Türk dünyasında son yüzyıldır düşünce ve bilim alanında dünyada var olan ve kültürel dinamiklerini bilimle buluşturan kaç devlet, kaç kurum ve kaç insan vardır? Olmamasına yadırgamamak gerekiyor! Asıl olsaydı yadırganmalıydı! Eğitim, milli kültür ve Batının değer yargılarına gönül vermiş, teşne entelektüel, bürokrat, ekonomi, medya… Çevreleri tarafından çepeçevre kuşatılmış bir ülke insanından bilim, ilim üretmesini, devletinin süper güç olmasını beklemek ütopyadan başka bir şey değildir!
Ancak Türk devleti asırlardır olduğu gibi kendi rüzgârını yine mayalandığı öz benliğinden, köklerinden, mayasından çıkarıp atasından aldığı ilhamla hareket etmeye başladığında önemli bir eşik aşılmış demektir!
Her zaman atılacak ilk adım en riskli ve en kararlı adımdır! İlk adım atıldıktan sonra gerisi gelecek ve Türk milleti atılan ilk kararlı adımları takip edecektir.
Arif Nihat Asya’nın “Fetih Marşı” şiirinde ifade ettiği gibi: “Delikanlım, işaret aldığın gün atandan/Yürüyeceksin... Millet yürüyecek arkandan !”
Türkiye, Türk dünyası ve insanlık adına ilk adımı atmış, ilk adım atılmış ve kuruluş devrini tamamlamanın son dönemini yaşamaktadır.
Türk dünyası sancılı, sıkıntılı, dram, acı ve kaos dolu en uzun geçen yüzyılın eşiğinden geçmek üzeredir. Türk dünyası binlerce yıllık devlet, millet, tarih ve kültür mirasının üzerindeki yürüyüşünü bundan böyle ya daha emin adımlarla devam edecek ve bölgesinde gür sesi ve güçlü varoluşsal duruşuyla yeniden adalet, insanlık, üretim, barış, hukuk, ... her alanda insanlığın beklediği el, sığınacağı sine ve vicdanların sesi olduğunu gösterecektir.

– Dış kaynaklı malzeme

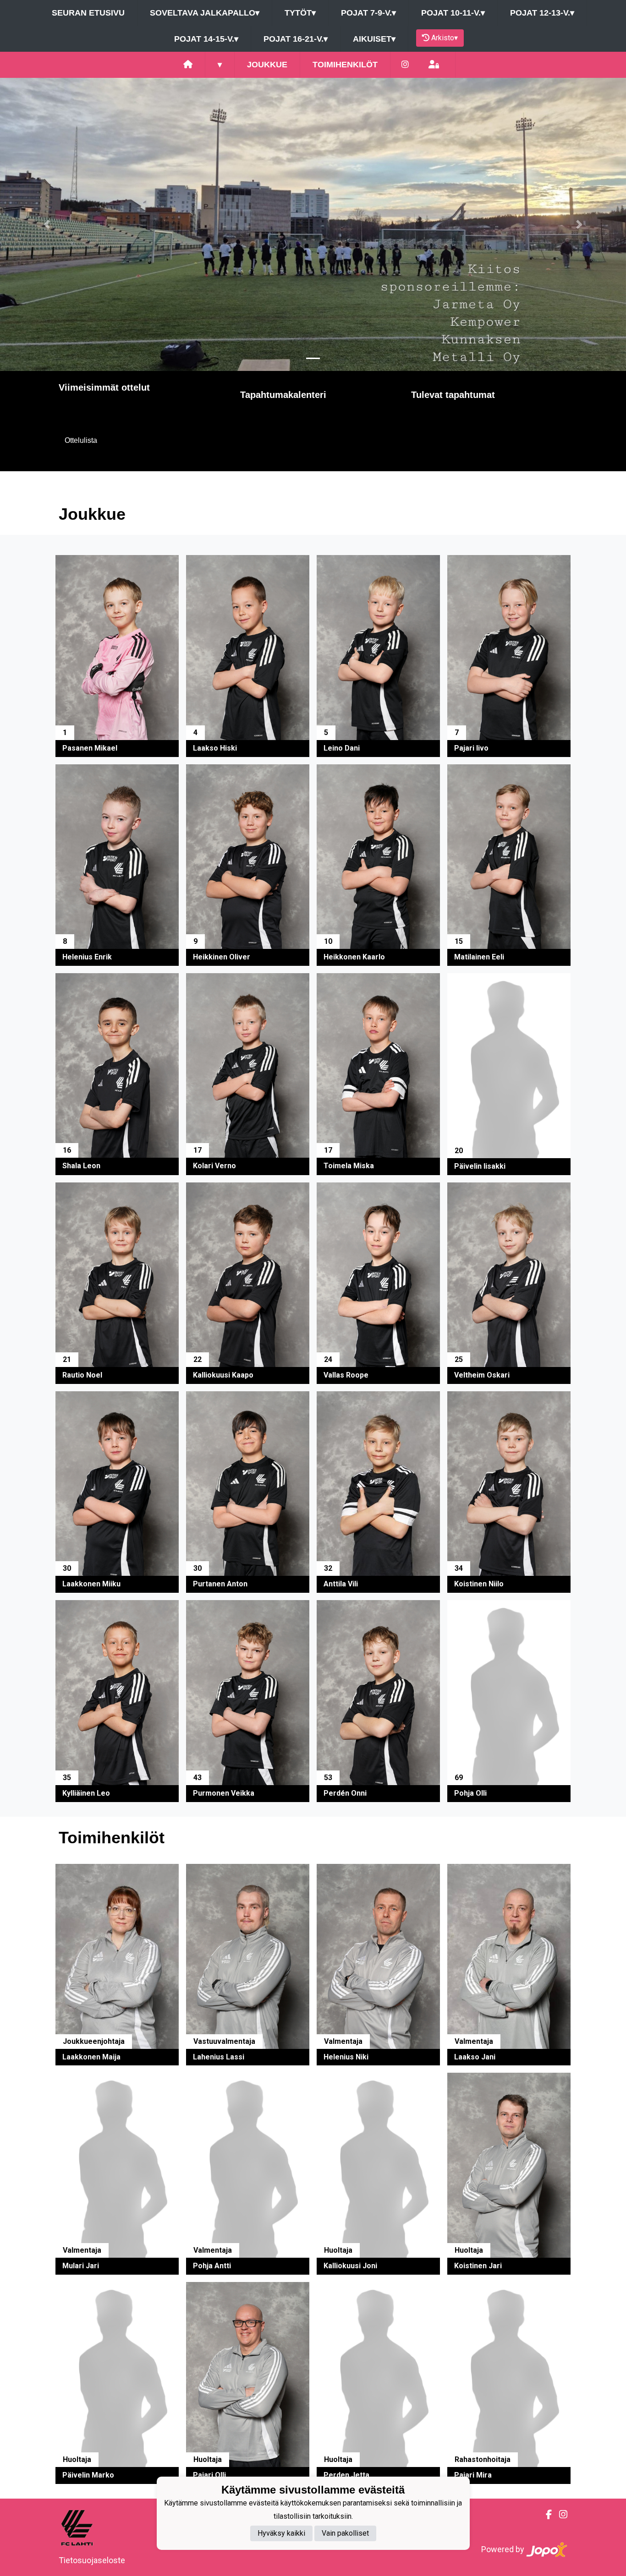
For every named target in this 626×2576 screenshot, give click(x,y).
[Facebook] (545, 2515)
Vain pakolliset (345, 2533)
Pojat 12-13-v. (542, 12)
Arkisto (444, 37)
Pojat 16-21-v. (296, 39)
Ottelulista (81, 440)
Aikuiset (374, 39)
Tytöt (300, 12)
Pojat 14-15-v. (206, 39)
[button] (47, 224)
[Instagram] (405, 65)
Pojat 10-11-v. (453, 12)
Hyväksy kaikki (281, 2533)
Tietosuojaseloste (92, 2560)
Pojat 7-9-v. (368, 12)
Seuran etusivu (88, 12)
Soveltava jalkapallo (204, 12)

İnsanını mankurtlaştıran eğitim, kültür ve hayat felsefelerinin aksine, öz güven ve şahsiyet aşılayan bir devletin politikalarıyla geleceğe daha kararlı, güvenle, emin adımlarla yürümek isteyen bir milletin varlığına inanmak hepimizin ortak hülyası ve beklentisidir!